Sept. 29 (Bloomberg) -- U-Ming Marine Transport Corp., the Taiwanese operator of dry-bulk ships, expects 2012 to be a “difficult year” for the market because of the launch of more large ships and higher iron-ore production in China.
“Next year there will be another wave of big ships coming in,” President C.K. Ong said yesterday in Singapore. It is “going to be a difficult year.”
Capesize vessels are already headed for their worst year in more than a decade in 2011 as expansion in the global fleet outpaces Chinese demand for commodity shipments. Iron-ore prices that have doubled since the end of 2008 are also prompting Chinese investment in local mines, paring the country’s reliance on imports.
“We have a pretty tough market ahead of us,” said Dale Ploughman, chief executive officer of Athens-based dry-bulk operator Seanergy Maritime Holdings Corp.
About 46.4 million deadweight tons of capesize ships, enough to carry more than 100,000 tons of commodities, are expected to be delivered in 2012, according to Clarkson Plc, the world’s largest shipbroker. That’s a 47 percent increase from a projected 31.6 million tons this year, it said.

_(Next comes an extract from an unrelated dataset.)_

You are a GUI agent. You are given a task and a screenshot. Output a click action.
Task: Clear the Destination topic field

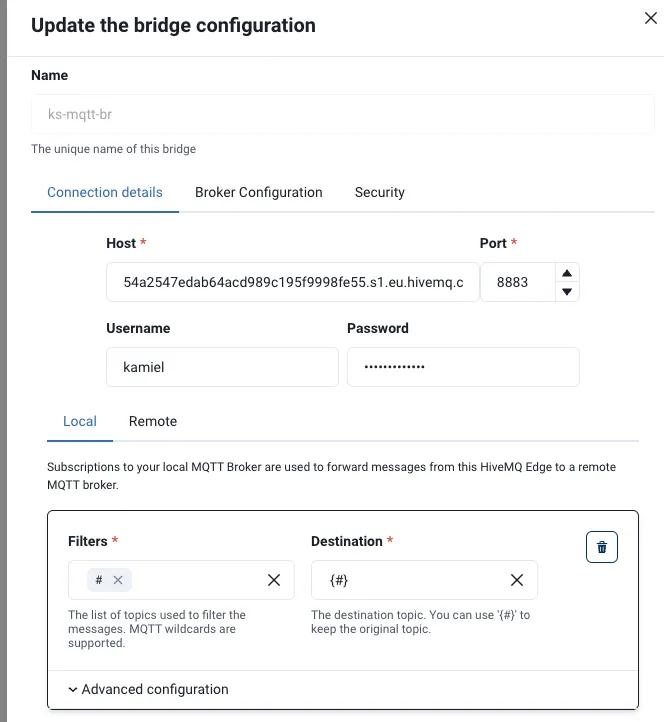tap(517, 580)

A total of 232 bulk carriers, equivalent to 17.6 million tons, were ordered in the first eight months of this year, Clarkson data showed. The tally includes 29 capesize ships. Capesize rates have averaged $11,165 a day this year, based on data from the London-based Baltic Exchange.
China, the world’s biggest buyer of iron ore, imported 447.57 million tons of the material in the first eight months, 11 percent more than a year earlier, the General Customs office said on Sept. 24.